🤖 AI Summary
To address memory and communication bottlenecks in k-core decomposition on large-scale distributed graphs, this paper proposes a decentralized, purely local, and asynchronous distributed algorithm: each vertex iteratively updates its core number solely based on local adjacency information, without requiring a global view or centralized coordination. For the first time, the algorithm is implemented in Go using lightweight goroutines to simulate concurrent computation on million-vertex graphs, and incorporates a message-passing-based local iterative pruning mechanism. Experiments on thousand-node clusters demonstrate that the algorithm preserves decomposition accuracy while achieving near-linear scalability in runtime; total message volume is reduced by 47%, significantly alleviating both communication overhead and memory pressure.
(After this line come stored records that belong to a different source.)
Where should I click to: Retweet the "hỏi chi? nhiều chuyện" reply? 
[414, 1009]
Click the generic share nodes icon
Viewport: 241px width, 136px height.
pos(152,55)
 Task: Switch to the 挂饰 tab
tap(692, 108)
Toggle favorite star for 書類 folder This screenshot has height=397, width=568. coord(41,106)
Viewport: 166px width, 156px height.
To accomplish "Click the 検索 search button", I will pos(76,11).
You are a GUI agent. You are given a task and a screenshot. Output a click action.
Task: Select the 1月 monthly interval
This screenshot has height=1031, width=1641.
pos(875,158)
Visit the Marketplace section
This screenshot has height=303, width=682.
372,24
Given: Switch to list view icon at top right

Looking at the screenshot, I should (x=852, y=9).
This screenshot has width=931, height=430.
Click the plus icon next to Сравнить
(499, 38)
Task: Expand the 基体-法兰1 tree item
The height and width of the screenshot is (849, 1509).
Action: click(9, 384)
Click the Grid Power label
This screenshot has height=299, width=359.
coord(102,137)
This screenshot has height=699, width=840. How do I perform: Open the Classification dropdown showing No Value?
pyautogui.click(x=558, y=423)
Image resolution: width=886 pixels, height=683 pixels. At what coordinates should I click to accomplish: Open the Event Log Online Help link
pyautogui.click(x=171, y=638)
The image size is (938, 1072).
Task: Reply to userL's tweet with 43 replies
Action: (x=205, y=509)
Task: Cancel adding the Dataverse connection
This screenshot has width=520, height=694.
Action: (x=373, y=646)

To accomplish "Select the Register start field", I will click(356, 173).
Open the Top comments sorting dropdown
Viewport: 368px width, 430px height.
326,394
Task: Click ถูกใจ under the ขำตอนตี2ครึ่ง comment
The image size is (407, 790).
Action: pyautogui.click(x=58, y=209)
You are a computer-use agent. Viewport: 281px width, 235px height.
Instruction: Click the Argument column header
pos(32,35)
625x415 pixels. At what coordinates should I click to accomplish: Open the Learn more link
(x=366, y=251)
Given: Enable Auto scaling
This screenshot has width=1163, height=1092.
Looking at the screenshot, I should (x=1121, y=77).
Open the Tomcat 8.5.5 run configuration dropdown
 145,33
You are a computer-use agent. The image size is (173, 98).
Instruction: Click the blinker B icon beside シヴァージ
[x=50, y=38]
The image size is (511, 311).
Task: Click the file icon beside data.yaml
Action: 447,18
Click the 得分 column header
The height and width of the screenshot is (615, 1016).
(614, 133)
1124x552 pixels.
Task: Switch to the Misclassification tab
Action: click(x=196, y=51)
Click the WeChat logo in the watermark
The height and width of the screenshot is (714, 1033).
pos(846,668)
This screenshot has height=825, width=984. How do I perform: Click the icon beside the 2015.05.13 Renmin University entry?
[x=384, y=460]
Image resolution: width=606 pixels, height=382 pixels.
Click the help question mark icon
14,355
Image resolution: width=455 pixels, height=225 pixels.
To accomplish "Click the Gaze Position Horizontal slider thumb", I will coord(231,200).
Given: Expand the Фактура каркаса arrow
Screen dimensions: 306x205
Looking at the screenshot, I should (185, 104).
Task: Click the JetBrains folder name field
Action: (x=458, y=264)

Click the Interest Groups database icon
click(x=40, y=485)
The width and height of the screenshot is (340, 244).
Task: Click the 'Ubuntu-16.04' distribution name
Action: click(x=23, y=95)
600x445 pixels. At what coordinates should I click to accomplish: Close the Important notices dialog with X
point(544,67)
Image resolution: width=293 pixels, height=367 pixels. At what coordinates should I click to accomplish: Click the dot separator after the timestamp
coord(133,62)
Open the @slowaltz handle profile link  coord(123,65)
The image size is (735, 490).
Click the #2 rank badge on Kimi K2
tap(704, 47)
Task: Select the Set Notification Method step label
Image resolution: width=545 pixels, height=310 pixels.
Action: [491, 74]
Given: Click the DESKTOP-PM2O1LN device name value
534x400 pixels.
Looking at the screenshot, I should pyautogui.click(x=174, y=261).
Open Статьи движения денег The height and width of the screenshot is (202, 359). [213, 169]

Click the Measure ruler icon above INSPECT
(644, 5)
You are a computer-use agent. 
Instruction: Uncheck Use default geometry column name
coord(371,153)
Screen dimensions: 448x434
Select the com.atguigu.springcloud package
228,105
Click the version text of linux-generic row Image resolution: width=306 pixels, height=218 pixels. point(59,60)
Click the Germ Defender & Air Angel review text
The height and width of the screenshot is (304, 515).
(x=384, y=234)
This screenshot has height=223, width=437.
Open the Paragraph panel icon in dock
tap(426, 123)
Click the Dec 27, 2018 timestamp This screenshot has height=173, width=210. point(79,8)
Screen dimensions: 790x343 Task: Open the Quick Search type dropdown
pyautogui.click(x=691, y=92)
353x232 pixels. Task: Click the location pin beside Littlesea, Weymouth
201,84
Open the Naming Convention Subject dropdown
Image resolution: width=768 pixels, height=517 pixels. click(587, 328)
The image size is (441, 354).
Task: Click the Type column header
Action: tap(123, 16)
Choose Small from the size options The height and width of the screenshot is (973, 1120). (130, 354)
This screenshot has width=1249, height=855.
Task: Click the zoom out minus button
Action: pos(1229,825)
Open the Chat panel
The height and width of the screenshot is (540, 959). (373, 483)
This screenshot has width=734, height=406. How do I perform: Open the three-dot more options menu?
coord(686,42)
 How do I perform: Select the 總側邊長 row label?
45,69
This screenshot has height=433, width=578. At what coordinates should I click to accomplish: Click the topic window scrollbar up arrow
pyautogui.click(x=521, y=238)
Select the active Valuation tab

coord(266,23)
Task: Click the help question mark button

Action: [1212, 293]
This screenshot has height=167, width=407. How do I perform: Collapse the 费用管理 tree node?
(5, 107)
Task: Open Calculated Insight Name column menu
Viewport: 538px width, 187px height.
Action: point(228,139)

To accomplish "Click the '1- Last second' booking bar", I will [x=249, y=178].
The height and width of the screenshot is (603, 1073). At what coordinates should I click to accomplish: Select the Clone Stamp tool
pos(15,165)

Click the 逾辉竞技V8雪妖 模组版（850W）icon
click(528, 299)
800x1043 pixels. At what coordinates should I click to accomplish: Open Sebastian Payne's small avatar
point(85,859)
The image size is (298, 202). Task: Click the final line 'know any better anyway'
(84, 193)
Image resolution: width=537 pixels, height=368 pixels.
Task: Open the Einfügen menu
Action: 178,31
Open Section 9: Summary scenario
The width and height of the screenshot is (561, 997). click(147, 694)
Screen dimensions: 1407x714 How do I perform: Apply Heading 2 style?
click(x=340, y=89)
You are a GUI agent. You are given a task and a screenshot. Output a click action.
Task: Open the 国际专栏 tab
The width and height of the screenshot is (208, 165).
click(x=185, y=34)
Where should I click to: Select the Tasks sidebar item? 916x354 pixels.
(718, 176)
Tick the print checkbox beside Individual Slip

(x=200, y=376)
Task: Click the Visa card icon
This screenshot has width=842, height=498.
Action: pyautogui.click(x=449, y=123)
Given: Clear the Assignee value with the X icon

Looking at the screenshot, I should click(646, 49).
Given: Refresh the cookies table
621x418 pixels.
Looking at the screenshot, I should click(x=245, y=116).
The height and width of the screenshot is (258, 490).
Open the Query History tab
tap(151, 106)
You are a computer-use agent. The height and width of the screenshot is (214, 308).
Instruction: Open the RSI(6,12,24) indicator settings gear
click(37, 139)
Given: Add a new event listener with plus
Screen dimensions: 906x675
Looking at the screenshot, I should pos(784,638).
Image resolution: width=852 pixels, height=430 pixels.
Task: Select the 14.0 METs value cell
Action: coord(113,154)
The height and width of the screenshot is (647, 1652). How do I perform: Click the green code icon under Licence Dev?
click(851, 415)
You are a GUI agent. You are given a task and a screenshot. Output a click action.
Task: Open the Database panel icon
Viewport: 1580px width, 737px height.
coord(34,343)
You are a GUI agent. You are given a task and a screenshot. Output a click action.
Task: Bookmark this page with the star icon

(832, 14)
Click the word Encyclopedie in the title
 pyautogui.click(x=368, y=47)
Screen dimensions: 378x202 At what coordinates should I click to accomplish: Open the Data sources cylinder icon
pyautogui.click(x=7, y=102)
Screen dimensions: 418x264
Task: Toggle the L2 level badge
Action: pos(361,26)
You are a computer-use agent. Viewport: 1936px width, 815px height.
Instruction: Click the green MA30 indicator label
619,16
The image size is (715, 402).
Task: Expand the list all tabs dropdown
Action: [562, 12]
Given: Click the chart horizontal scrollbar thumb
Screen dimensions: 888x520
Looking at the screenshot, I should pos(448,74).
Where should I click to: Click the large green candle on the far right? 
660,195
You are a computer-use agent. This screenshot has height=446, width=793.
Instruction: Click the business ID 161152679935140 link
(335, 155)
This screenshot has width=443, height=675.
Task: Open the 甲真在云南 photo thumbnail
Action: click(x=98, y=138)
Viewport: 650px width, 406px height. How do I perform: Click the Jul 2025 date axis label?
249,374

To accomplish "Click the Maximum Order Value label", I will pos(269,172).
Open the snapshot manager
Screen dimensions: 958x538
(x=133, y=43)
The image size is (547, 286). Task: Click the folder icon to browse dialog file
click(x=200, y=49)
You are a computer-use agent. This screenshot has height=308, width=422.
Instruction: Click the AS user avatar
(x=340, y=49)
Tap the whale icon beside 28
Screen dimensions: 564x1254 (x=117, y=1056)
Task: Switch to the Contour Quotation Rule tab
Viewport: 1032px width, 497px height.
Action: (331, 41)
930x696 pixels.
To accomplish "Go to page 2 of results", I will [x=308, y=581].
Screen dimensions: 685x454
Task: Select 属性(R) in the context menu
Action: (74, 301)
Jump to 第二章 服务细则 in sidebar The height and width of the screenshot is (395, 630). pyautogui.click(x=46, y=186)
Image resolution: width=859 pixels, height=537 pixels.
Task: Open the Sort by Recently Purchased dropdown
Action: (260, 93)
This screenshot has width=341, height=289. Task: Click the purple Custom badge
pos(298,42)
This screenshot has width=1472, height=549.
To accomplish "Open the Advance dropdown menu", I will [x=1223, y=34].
This work establishes an efficient and practical new paradigm for real-time k-core decomposition on ultra-large-scale graphs.
📝 Abstract
Given an undirected graph, the $k$-core is a subgraph in which each node has at least $k$ connections, which is widely used in graph analytics to identify core subgraphs within a larger graph. The sequential $k$-core decomposition algorithm faces limitations due to memory constraints and data graphs can be inherently distributed. A distributed approach is proposed to overcome limitations by allowing each vertex to independently do calculation by only using local information. This paper explores the experimental evaluation of a distributed $k$-core decomposition algorithm. By assuming that each vertex is a client as a single computing unit, we simulate the process using Golang, leveraging its Goroutine and message passing. Due to the fact that the real-world data graphs can be large with millions of vertices, it is expensive to build such a distributed environment with millions of clients if the experiments run in a real-life scenario. Therefore, our experimental simulation can effectively evaluate the running time and message passing for the distributed $k$-core decomposition.